Attaques sur le réseau Tor : Un serveur mal configuré pourrait également être utilisé pour mener des attaques contre d’autres services cachés Tor, compromettant ainsi l’ensemble du réseau.

Meilleures pratiques pour sécuriser un service caché Tor

Pour garantir la sécurité d’un service caché Tor, voici quelques meilleures pratiques à suivre :

Utilisation de versions à jour : Assurez-vous que le logiciel du serveur et les dépendances utilisées sont régulièrement mises à jour pour bénéficier des derniers correctifs de sécurité.

Restriction d’accès : Configurez le serveur pour qu’il n’écoute que sur l’interface de réseau local (localhost) et empêchez les connexions extérieures non autorisées.

Isolation du service : Utilisez des techniques d’isolation, telles que les conteneurs ou les machines virtuelles, pour limiter les interactions entre le service caché et le reste du système.

Chiffrement fort : Activez le chiffrement SSL/TLS avec des certificats valides pour sécuriser les communications entre le serveur et les utilisateurs du service caché.
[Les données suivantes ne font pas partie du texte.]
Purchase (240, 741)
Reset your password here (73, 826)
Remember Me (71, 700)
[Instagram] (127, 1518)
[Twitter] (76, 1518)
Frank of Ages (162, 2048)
Configuration par défaut sécurisée : Vérifiez et modifiez les paramètres de configuration par défaut pour éliminer les vulnérabilités potentielles.

Audits de sécurité réguliers : Effectuez des audits de sécurité périodiques pour identifier et résoudre tout problème de configuration ou de vulnérabilité.

En conclusion

La sécurité d’un service caché Tor dépend grandement d’une configuration adéquate du serveur web. En prenant des mesures pour assurer la confidentialité et l’intégrité du service, les propriétaires de sites web .onion peuvent offrir à leurs utilisateurs un environnement en ligne plus sûr et protéger l’anonymat que Tor est censé fournir.